▶ [Work to complete]
Take the line with "Task: Click the cart icon beside misscoca.com" and every line after it in the entries below, and set them down exactly, without any pictures.

▶ [Records for the task]
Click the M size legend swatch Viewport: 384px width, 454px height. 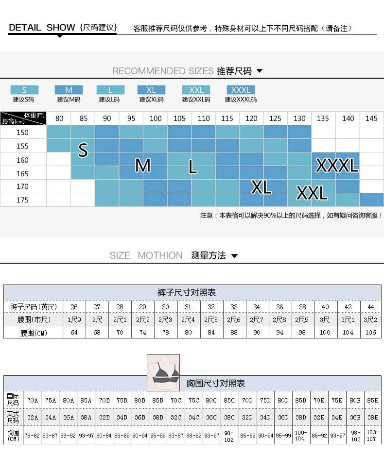point(69,90)
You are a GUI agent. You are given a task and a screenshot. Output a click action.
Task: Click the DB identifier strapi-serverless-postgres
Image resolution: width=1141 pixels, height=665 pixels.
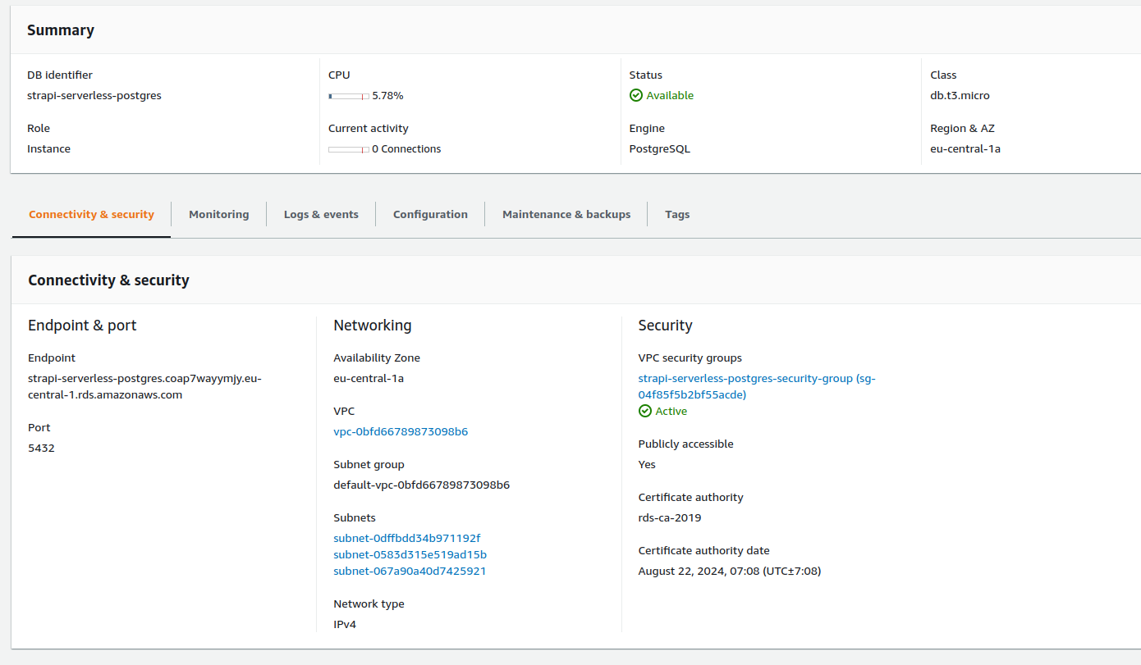point(94,95)
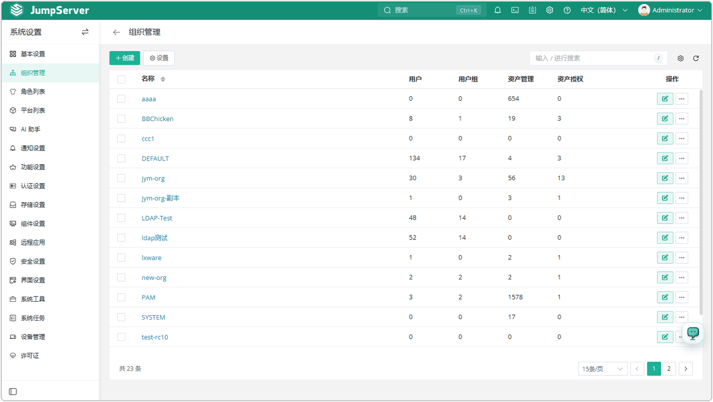Open the 15条/页 page size dropdown
713x402 pixels.
click(x=603, y=369)
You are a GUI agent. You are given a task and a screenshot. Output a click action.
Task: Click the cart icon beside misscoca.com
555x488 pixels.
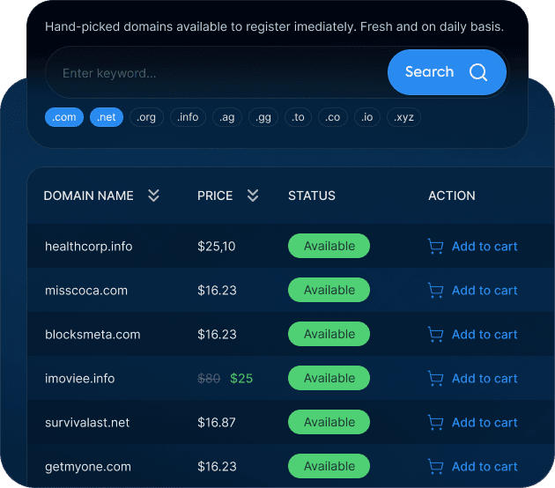click(435, 291)
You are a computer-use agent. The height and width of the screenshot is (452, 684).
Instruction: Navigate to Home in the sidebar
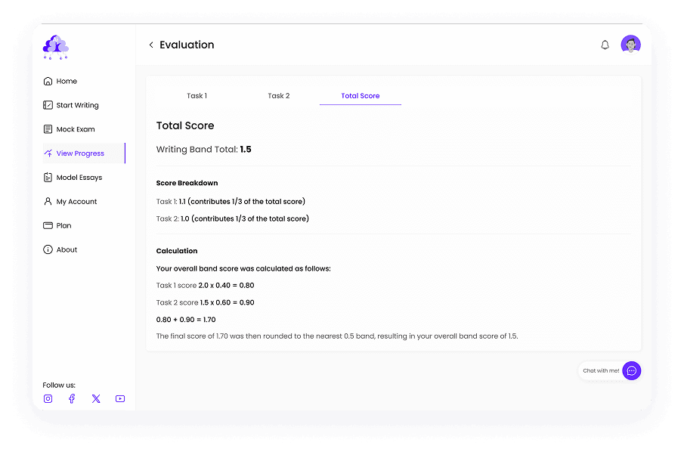click(x=67, y=81)
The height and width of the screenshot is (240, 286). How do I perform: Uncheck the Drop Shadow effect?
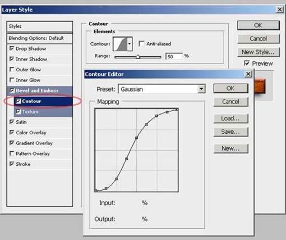[12, 48]
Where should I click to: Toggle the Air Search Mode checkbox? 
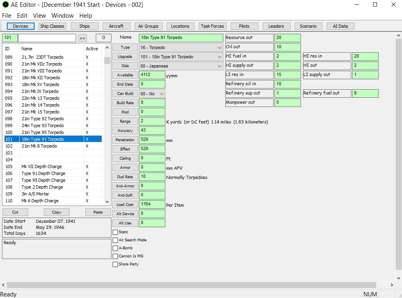[115, 240]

▶ [Response]
Task: Click the cart icon beside misscoca.com
555x488 pixels.
click(435, 291)
You are a computer-use agent. The height and width of the screenshot is (452, 684).
Instruction: Navigate to Home in the sidebar
click(x=67, y=81)
The height and width of the screenshot is (240, 286). How do I perform: Uncheck the Drop Shadow effect?
[12, 48]
Where should I click to: Toggle the Air Search Mode checkbox? 
[115, 240]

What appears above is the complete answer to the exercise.